# Expats - Advice Please



## beverleyp

We are in our fifties considering moving to Portugal, perhaps the Silver Coast close to other expats. Do others recommend the Silver Coast? Around Caldas da Rainha was recommended, can anyone recommend anywhere else? 
We understand from a handbook about moving to Portugal that the following are problematical. We would value your comment please: 
the healthcare facilities (I am diabetic), 
the language is said to be difficult to learn, 
the standard of driving is said to be perilous.

We think we would come over for 6 mths in Sept and rent.


----------



## Diane1

*diane 1*

Hi beverly the silver coast is a great place to live drop me your email and i will some info on the silver coast i have lived here for a few years i am also in my 50 and would love some new friends diane


----------



## silvers

Hi Beverley,
healthcare is ok, on a par with the UK with a few exceptions. You have to pay 2-ish euros to see your GP and you also have to pay a contribution to your medications, this differs between medicines. If you can tell me what you are taking I will try to get you a price from our local Farmacia.
The language is difficult but not impossible, there are plenty of classes around including free ones at Sao Martinho do porto.
The driving, what can i say but, holy moly. You have been rightly informed.


----------



## mitz

I don't think the Portuguese driving is bad at all. A few idiots about, same as any country.
Far fewer cars though so it feels much less stressful.
I much prefer driving here to driving in the UK.


----------



## Margaret and Dave

*Difficulties*



beverleyp said:


> We are in our fifties considering moving to Portugal, perhaps the Silver Coast close to other expats.
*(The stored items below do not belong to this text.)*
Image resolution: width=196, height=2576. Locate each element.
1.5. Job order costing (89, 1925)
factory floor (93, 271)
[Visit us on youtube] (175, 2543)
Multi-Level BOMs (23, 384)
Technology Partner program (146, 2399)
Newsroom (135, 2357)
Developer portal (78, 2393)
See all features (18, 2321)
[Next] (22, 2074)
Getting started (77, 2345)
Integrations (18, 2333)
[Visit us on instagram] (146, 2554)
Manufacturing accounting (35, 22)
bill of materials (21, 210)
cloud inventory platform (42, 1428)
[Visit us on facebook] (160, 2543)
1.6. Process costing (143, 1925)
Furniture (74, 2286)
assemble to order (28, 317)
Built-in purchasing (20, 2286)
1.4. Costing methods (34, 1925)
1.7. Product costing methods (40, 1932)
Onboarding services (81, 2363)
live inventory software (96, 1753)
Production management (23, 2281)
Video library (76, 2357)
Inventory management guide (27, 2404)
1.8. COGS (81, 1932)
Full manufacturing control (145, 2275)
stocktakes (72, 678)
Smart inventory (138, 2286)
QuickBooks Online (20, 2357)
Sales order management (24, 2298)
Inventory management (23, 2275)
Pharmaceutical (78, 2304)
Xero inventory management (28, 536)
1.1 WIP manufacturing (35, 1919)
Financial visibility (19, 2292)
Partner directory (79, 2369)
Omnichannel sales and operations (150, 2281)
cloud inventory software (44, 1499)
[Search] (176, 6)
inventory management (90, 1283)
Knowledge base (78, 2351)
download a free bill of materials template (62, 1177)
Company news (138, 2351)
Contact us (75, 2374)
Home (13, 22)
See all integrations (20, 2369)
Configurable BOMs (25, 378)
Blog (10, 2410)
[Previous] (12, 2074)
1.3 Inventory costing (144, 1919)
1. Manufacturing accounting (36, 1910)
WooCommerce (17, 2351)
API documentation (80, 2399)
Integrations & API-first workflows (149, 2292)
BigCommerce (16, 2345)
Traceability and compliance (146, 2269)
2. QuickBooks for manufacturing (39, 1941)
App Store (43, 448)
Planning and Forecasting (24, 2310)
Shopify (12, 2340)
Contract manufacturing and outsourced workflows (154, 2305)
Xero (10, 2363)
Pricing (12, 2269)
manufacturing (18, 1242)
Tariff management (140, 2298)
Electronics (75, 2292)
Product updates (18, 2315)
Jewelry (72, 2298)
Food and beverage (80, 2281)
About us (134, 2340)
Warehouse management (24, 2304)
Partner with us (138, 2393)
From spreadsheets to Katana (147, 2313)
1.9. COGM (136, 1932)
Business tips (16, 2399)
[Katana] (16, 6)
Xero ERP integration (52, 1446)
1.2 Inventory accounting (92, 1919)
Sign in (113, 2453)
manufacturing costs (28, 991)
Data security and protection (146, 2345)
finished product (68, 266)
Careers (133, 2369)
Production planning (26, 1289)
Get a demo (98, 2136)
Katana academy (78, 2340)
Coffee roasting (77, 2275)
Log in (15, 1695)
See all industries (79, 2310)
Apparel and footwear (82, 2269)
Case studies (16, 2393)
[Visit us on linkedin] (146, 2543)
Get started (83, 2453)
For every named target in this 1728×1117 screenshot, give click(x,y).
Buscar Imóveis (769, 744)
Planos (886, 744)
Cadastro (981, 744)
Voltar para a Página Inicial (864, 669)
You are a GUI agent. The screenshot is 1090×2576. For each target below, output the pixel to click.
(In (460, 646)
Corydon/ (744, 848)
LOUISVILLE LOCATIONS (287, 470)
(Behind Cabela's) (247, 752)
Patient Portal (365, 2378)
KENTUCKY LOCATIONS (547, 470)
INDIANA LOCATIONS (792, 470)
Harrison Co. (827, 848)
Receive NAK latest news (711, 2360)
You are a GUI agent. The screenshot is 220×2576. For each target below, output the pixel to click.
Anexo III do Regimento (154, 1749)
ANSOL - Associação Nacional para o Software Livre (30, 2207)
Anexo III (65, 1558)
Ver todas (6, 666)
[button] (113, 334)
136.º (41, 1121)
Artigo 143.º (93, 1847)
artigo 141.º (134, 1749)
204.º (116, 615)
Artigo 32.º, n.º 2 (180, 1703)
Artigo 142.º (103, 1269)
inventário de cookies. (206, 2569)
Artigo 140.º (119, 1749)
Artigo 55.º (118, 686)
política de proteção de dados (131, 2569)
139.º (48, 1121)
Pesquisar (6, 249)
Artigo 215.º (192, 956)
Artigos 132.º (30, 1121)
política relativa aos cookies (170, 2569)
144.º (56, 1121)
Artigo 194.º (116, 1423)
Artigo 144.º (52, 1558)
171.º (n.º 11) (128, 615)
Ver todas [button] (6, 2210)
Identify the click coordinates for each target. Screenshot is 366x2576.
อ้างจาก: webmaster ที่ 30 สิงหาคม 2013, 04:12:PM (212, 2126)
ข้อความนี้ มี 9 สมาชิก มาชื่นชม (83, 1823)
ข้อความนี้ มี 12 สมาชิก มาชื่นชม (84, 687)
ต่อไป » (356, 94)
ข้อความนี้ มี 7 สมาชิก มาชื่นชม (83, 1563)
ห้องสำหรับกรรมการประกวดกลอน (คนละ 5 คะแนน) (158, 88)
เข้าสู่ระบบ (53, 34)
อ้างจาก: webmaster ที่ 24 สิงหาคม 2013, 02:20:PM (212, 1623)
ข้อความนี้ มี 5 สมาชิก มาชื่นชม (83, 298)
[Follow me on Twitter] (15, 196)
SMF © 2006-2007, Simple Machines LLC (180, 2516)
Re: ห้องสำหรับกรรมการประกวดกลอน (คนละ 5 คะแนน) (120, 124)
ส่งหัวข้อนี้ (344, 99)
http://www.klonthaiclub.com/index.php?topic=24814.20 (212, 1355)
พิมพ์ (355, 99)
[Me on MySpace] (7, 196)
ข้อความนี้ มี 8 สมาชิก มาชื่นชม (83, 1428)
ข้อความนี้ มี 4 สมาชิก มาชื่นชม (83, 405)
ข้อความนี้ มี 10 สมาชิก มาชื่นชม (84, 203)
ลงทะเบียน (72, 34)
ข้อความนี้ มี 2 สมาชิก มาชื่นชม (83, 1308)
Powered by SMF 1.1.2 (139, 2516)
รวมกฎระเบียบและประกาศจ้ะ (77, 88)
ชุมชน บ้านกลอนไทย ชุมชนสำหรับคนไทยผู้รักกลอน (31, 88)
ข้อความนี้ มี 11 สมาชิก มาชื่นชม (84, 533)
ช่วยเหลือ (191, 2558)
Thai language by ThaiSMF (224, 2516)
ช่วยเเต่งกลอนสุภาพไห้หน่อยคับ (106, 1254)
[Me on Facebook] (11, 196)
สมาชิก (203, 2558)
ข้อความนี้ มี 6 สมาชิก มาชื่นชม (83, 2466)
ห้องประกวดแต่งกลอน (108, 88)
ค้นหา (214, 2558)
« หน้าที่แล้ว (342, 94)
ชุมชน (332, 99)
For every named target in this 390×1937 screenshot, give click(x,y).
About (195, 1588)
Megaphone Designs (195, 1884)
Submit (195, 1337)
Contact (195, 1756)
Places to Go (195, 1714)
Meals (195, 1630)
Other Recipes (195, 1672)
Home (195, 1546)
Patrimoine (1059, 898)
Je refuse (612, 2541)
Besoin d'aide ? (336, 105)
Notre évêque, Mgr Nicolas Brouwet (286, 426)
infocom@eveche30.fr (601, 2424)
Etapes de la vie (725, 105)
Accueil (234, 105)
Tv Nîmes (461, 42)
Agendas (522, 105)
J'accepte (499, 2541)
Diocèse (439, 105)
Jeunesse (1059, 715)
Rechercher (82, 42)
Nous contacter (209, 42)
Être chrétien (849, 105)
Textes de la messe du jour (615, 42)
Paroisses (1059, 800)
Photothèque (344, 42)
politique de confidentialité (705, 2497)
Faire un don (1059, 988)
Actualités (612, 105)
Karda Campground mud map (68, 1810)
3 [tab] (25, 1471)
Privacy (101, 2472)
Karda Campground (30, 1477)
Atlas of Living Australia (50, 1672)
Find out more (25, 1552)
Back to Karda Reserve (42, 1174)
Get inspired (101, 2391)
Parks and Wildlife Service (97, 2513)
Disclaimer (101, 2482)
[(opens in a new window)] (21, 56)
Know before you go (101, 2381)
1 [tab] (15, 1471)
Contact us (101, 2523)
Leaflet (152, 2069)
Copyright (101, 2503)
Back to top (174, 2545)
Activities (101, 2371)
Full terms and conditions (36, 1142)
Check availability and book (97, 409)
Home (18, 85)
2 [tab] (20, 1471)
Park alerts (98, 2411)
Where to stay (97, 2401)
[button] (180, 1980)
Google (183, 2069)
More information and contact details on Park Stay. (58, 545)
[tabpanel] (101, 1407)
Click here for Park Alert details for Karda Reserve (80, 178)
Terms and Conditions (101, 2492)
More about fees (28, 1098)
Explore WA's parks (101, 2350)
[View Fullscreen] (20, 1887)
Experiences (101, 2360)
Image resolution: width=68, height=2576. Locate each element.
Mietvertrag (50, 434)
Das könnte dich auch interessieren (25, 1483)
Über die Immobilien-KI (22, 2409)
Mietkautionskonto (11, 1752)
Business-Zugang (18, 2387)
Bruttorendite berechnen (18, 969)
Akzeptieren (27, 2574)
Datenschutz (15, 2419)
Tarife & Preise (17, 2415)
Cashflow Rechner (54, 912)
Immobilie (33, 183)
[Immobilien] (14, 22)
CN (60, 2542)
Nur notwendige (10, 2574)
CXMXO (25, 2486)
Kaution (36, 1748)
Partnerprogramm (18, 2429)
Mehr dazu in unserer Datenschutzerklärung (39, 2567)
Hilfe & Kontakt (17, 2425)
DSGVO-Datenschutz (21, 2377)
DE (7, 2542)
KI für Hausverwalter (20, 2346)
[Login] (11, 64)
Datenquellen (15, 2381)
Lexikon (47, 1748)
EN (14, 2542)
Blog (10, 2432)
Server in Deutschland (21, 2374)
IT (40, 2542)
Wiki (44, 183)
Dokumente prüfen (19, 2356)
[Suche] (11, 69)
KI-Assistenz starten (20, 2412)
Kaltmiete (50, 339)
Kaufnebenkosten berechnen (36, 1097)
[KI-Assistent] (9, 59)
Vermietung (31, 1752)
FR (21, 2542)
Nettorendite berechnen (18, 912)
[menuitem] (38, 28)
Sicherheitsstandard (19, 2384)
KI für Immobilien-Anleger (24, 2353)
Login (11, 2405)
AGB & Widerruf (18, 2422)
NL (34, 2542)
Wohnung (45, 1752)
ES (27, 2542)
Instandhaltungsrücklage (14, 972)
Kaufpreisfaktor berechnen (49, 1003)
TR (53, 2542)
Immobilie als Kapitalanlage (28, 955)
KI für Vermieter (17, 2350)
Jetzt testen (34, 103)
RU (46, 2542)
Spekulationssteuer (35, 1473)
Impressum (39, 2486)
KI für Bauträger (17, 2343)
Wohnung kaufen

Do others recommend the Silver Coast? Around Caldas da Rainha was recommended, can anyone recommend anywhere else?
> We understand from a handbook about moving to Portugal that the following are problematical. We would value your comment please:
> the healthcare facilities (I am diabetic),
> the language is said to be difficult to learn,
> the standard of driving is said to be perilous.
> 
> We think we would come over for 6 mths in Sept and rent.


We are in our 60's and live in the North of Portugal. Dave is diabetic as well as having some other health problems. Insulin is free but other things are charged at a reduced rate. We pay probably about 40 euros a month for medication which would be free in the UK. Since you have not reached retirement age you should check out costs.

Portuguese is difficult to learn.

Driving in Portugal is an experience. Perilous is the right word.


----------



## beverleyp

Diane1 said:


> Hi beverly the silver coast is a great place to live drop me your email and i will some info on the silver coast i have lived here for a few years i am also in my 50 and would love some new friends diane


Diane - many thanks for your email offering info which would be most appreciated and we would love to meet you too! Whatever information you can give us will be great. Where do you live? Is property reasonable there? How much for a 2/3 bed house? We're looking for a good quality of life, a sense of community, lots of things to join, other expats in a place offering all the amenities one needs, Drs, Hospitals, shops... Bad points as well as good please. Thank you very much Diane. Regards Beverley and Peter [email protected]


----------



## beverleyp

silvers said:


> Hi Beverley,
> healthcare is ok, on a par with the UK with a few exceptions. You have to pay 2-ish euros to see your GP and you also have to pay a contribution to your medications, this differs between medicines. If you can tell me what you are taking I will try to get you a price from our local Farmacia.
> The language is difficult but not impossible, there are plenty of classes around including free ones at Sao Martinho do porto.
> The driving, what can i say but, holy moly. You have been rightly informed.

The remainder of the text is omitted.